Chronique | Thief - The 16 Deaths of my Master

Pierre Sopor 20 septembre 2021

Troisième album du multi-instrumentiste Dylan Neal avec son projet THIEF, The 16 Deaths of my Master est une nouvelle pierre à la cathédrale musicale construite petit à petit par son auteur. Électronique sinistre et mystique décrite par l'artiste comme composée pour des "salles de bal hantées et églises électriques", la musique de THIEF a su imposer sa personnalité unique grâce à ses ambiances élaborées et un ton résolument sombre.

Pourtant, jusque là, on pouvait reprocher aux albums de THIEF une certaine homogénéité des émotions qui faisait que, passée la délectable surprise initiale, notre attention se diluait quelque peu au fil de l'écoute. The 16 Deaths of my Master prolonge les évolutions entrevues sur Map of Lost Keys et, dès Underking, se révèle plus accrocheur. THIEF a gagné en agressivité et en efficacité, le rythme y est plus soutenu. La mélancolie du chant, les chœurs, les orgues et les harpes sont toujours bien là mais distordus, maltraités, cachés derrière des beats agressifs et des influences industrielles plus criantes que jamais (Fire in the Land of Endless Rain). On est séduits par l'énergie qui se dégage de ce début d'album où Neal propose une espèce de trip-hop dark : le dynamisme de Bootleg Blood, les élans bruitistes de Teenage Satanist ou de la baroque Gorelord et les hallucinations oniriques de Scorpion Mother fonctionnent carrément.

The 16 Deaths of my Master est plus facile d'accès que ses prédécesseurs, plus séduisants, son plaisir plus immédiat. Il est aussi plus varié. Pourtant, seize morts, ça fait long et alors que l'on pourrait craindre que THIEF finisse par pécher par excès de générosité et qu'une certaine routine s'installe, il n'en est rien. On même si l'on s'habitue au style, on continue d'être régulièrement surpris par la puissance de certains passages (les mélodies et l'angoisse étouffante de Victim Stage Left, le final de Crestfaller, les cris contenus de Grave Dirt...), des éclats liés entre eux par des plages atmosphériques nous maintenant dans ce monde irréel et mystique fait de rêves torturés.
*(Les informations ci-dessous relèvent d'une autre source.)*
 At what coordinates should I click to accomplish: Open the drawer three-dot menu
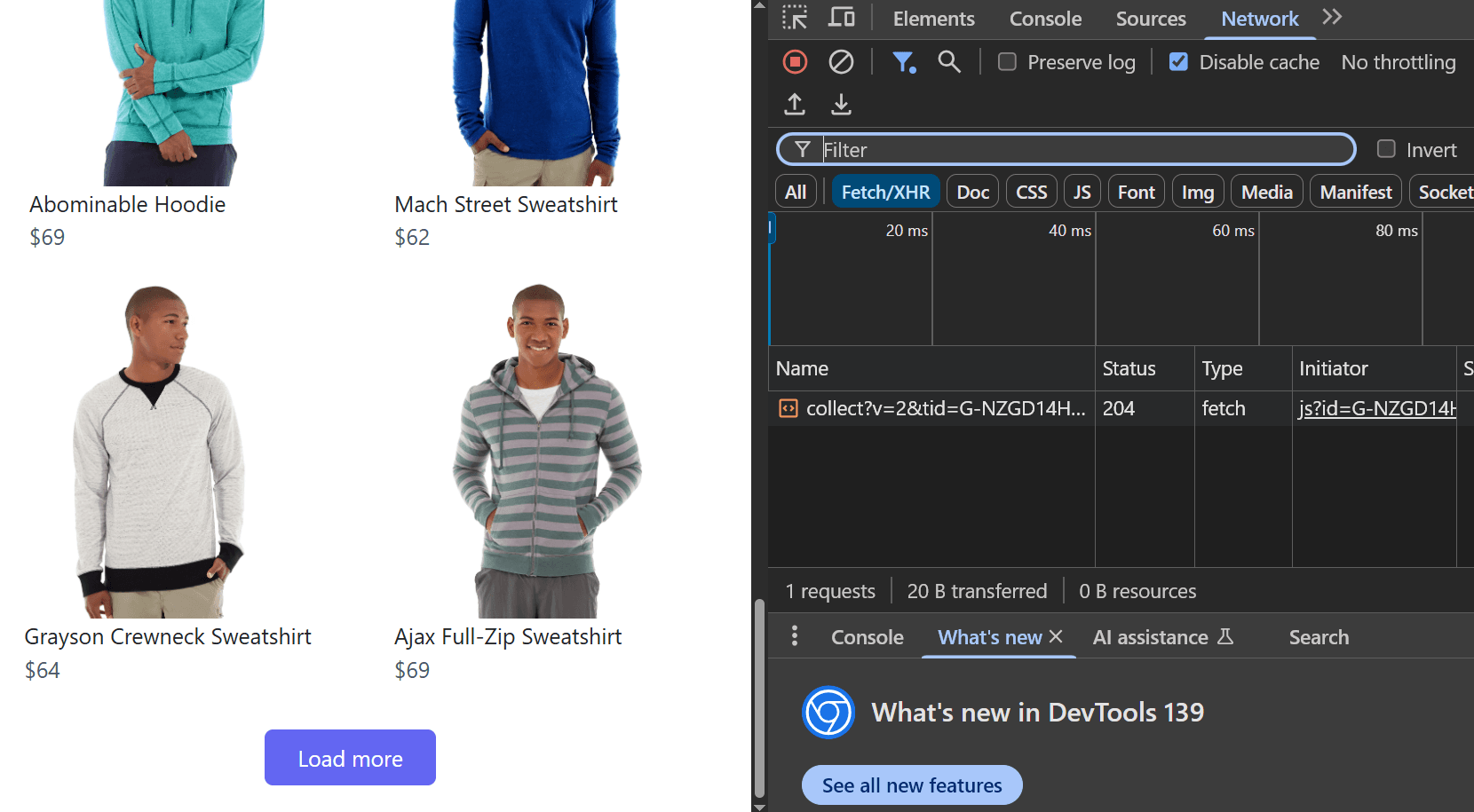tap(795, 636)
The 16 Deaths of my Master est l'album le plus abouti de THIEF. Est-ce un hasard s'il s'agit aussi de son plus accessible ? Dylan Neal y trouve l'équilibre idéal entre agressivité, mélancolie et atmosphères, réussissant à donner à l'ensemble un souffle qui faisait parfois défaut à son projet et réussit à le maintenir tout au long de l"album.